Keempatnya asyik berbincang tanpa menyadari kehadiran Erik yang berjalan menemui mereka dengan mengenakan celana training tanpa atasan. Sesekali tangannya masih sibuk mengelap rambutnya yang masih basah.

"Tumben pada ngumpul. Ada apa ini?" Erik yang masih belum sadar akan kehadiran Widya bertanya dengan santai. Namun tak lama kemudian raut wajahnya segera berubah saat tatapan matanya bertemu dengan Widya.

Ia masih tak percaya dengan penglihatannya ketika Widya tersenyum manis kepadanya.

"Mas Erik ini mana bajunya? Gak malu apa ada tamu kok pakaiannya seperti itu?!" Suara cempreng Lita berhasil menyadarkan Erik dari keterpakuannya.

Ternyata ini semua bukan mimpi. Widya benar-benar datang ke rumahnya.

Melihat Erik yang diomelin adiknya, membuat Widya tak dapat menahan senyum. "Mas," Widya menyapa Erik dengan pelan.

Walaupun singkat, tapi suara Widya terdengar begitu merdu di pendengaran Erik.

Erik hanya bisa membalas sapaan Widya dengan tersenyum kikuk. Ia tidak menyangka akan kedatangan wanita yang disukainya malam ini. Tahu begini ia pasti akan mempersiapkan dirinya dari tadi. Ini yang ada hanya mengenakan celana training yang karetnya sudah longgar. Apa gak malu-maluin itu namanya?

Belum sempat Erik bersuara, ibunya juga ikut-ikutan mengomelinya. "Ngapain masih berdiri di situ kamu, Erik?! Cepat sana pakai baju kamu!" Perintah ibunya galak. Membuat pasaran Erik makin rendah di mata Widya. Tadi adiknya, sekarang gantian ibunya.

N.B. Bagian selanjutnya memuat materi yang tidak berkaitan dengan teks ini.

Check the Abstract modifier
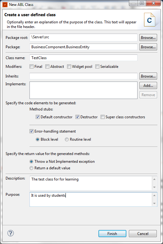This screenshot has height=244, width=163. 47,67
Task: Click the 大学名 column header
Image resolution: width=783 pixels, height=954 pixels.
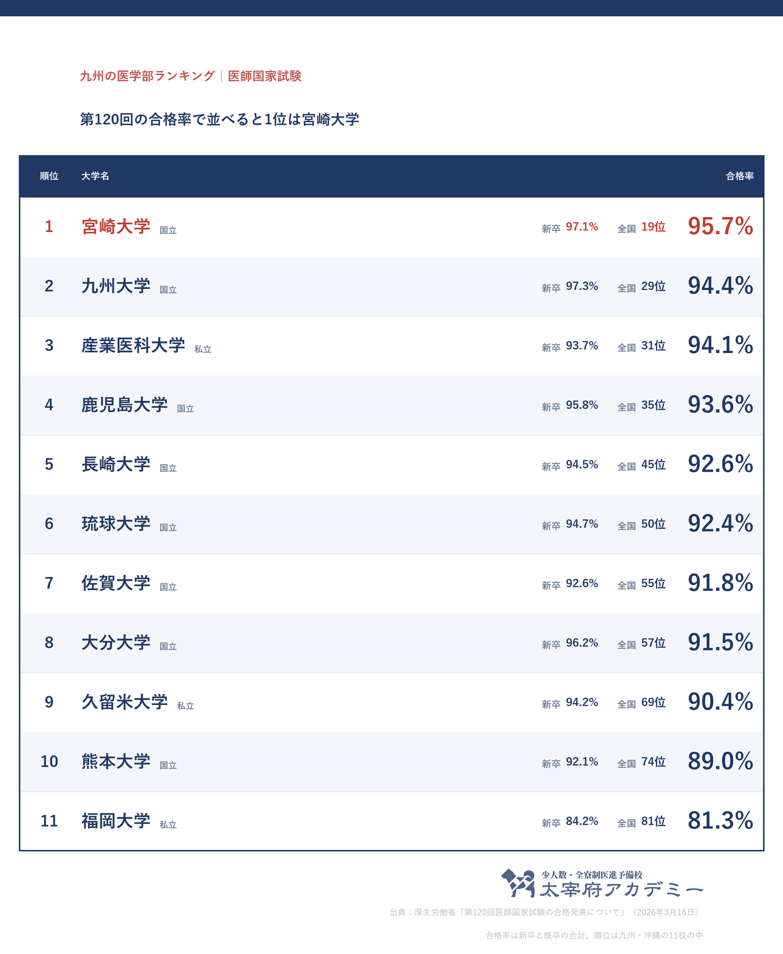Action: (x=95, y=176)
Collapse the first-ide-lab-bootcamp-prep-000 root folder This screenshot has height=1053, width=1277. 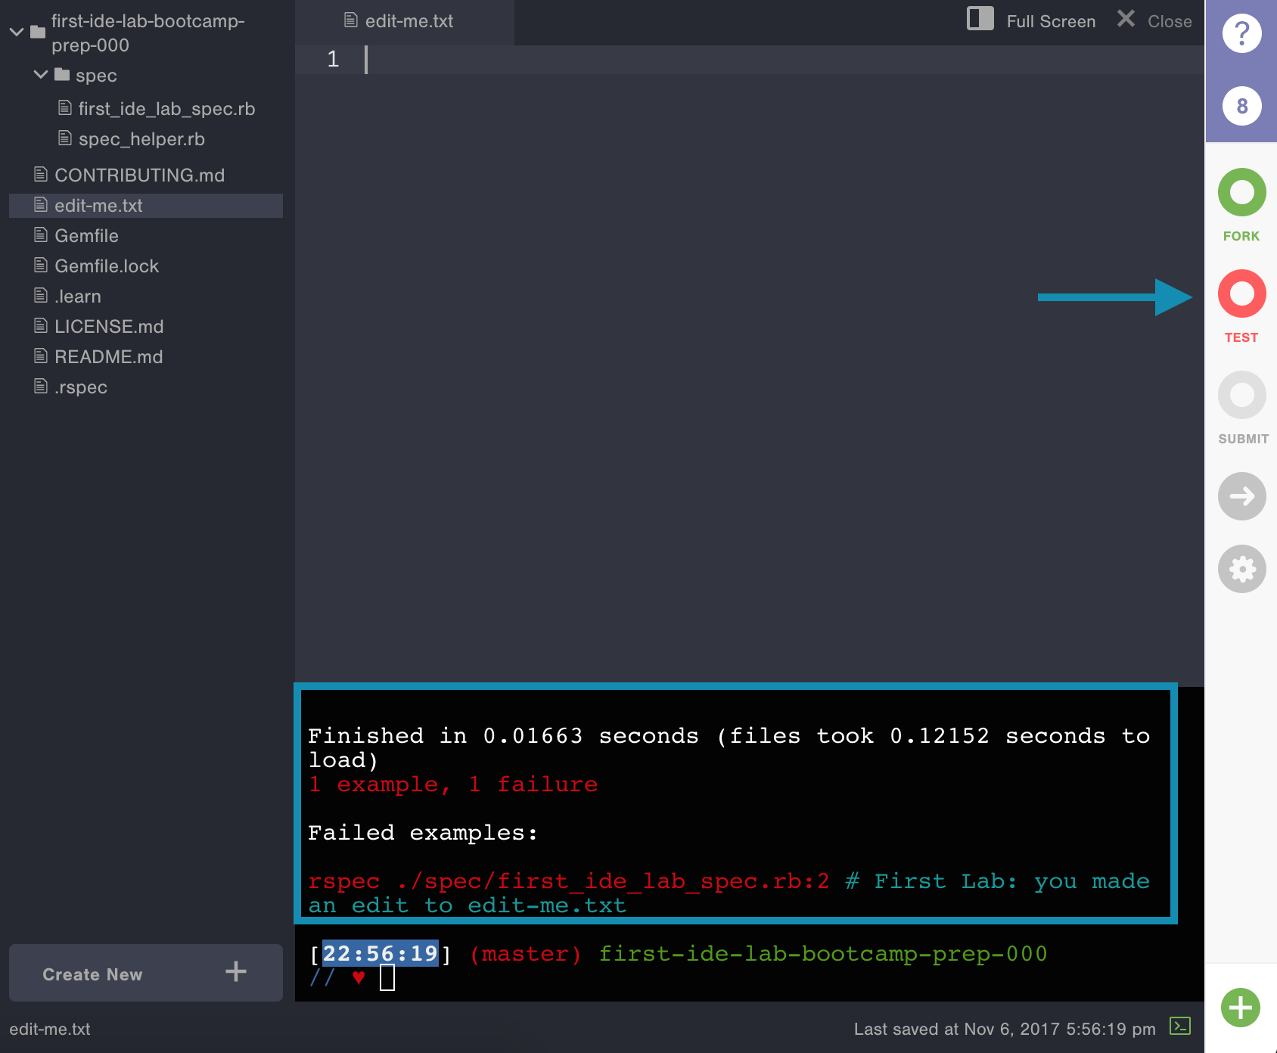pyautogui.click(x=17, y=33)
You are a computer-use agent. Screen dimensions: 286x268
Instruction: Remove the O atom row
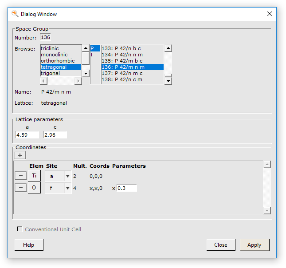[x=20, y=188]
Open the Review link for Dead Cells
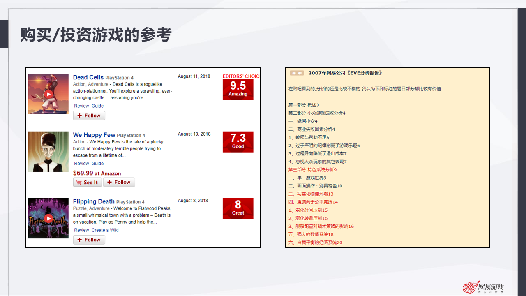The width and height of the screenshot is (526, 296). (x=81, y=106)
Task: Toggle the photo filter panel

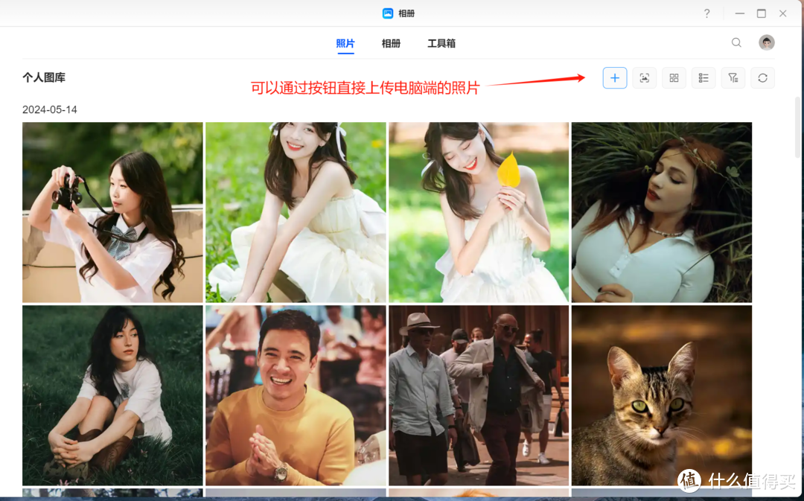Action: [733, 77]

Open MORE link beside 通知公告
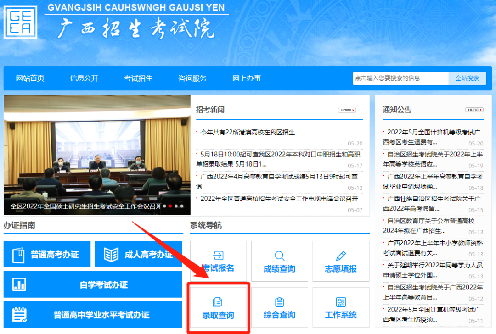[x=474, y=110]
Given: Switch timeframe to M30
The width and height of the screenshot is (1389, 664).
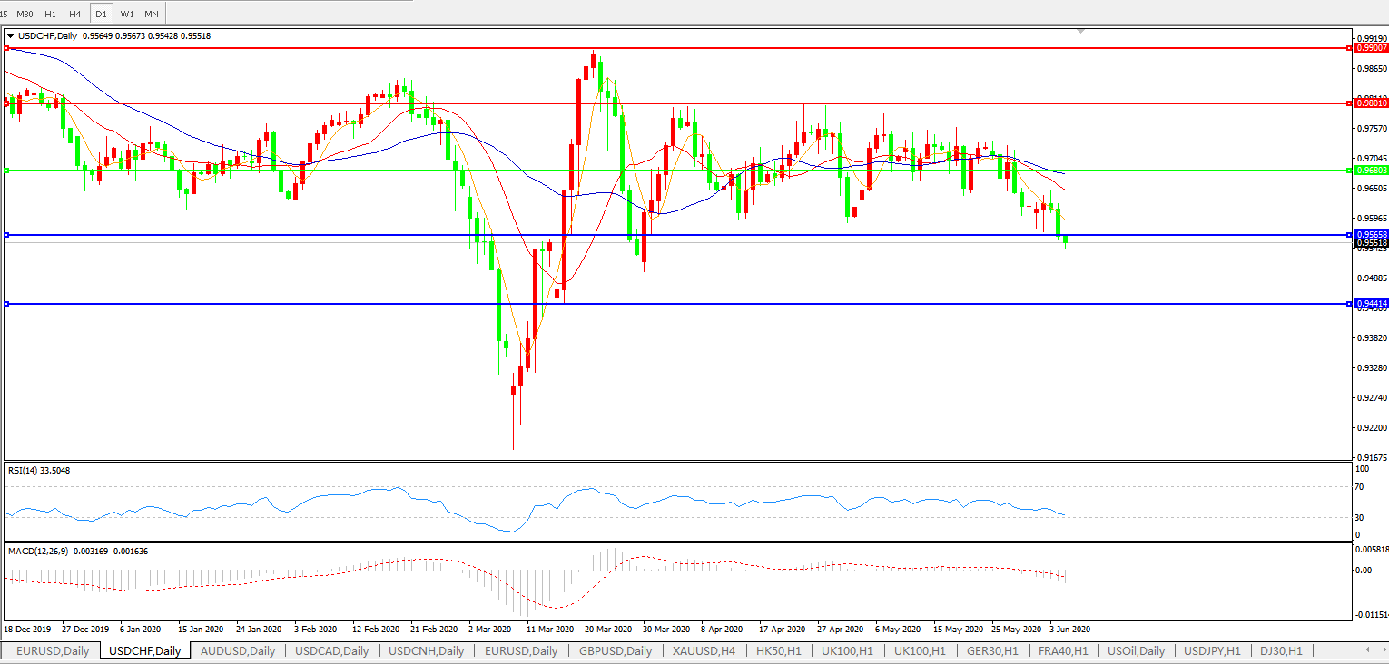Looking at the screenshot, I should point(25,14).
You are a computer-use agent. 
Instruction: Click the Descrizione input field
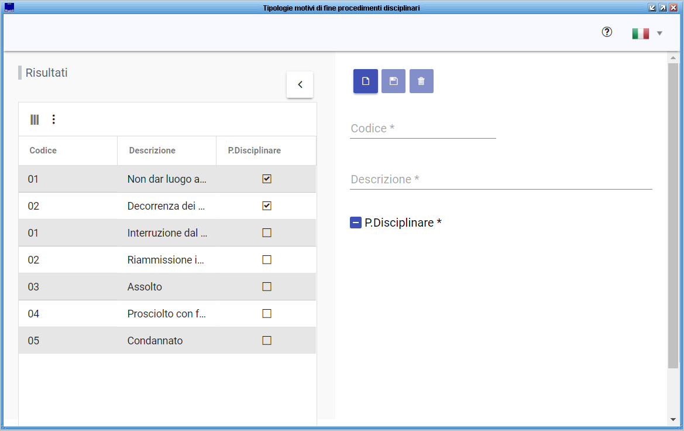click(x=500, y=180)
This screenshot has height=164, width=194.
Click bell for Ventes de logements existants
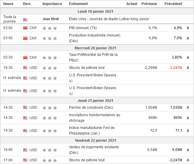(x=188, y=150)
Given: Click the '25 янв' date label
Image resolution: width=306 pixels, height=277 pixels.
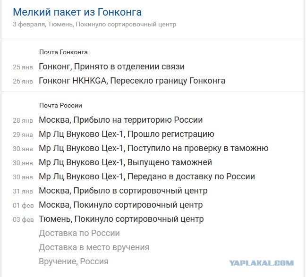Looking at the screenshot, I should 23,67.

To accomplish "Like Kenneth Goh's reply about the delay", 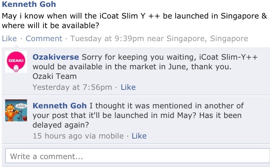I will (139, 136).
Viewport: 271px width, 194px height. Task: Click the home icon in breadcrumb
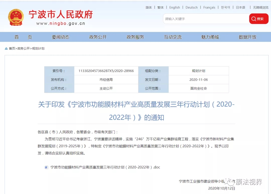(6, 49)
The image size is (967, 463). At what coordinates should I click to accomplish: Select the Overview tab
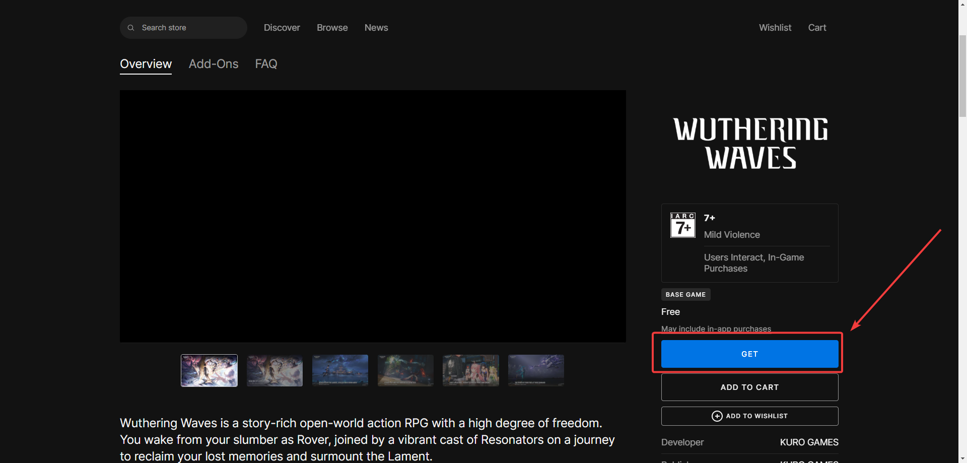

Menahan malu, Erik segera bergegas ke kamarnya untuk mengambil bajunya. Sekalian mengganti celananya yang sudah tak enak dipandang mata itu.
Dengan cepat Erik membuka lemarinya untuk mengambil kaos polo hitam, beserta celana jeans biru, yang baru saja dibelinya kemarin untuk dikenakannya. Erik juga menyempatkan diri menyisir rambutnya rapi sebelum keluar dari kamar. Ia tak ingin terlihat buruk di mata Widya.

Setelah memastikan penampilannya sudah keren, Erik bergegas keluar untuk menemui Widya. Ia berharap mantan tetangganya itu terkesima dengan penampilannya malam ini. Syukur-syukur mau dijadikan pacar. Ah...membayangkannya saja Erik sudah senyum-senyum sendiri.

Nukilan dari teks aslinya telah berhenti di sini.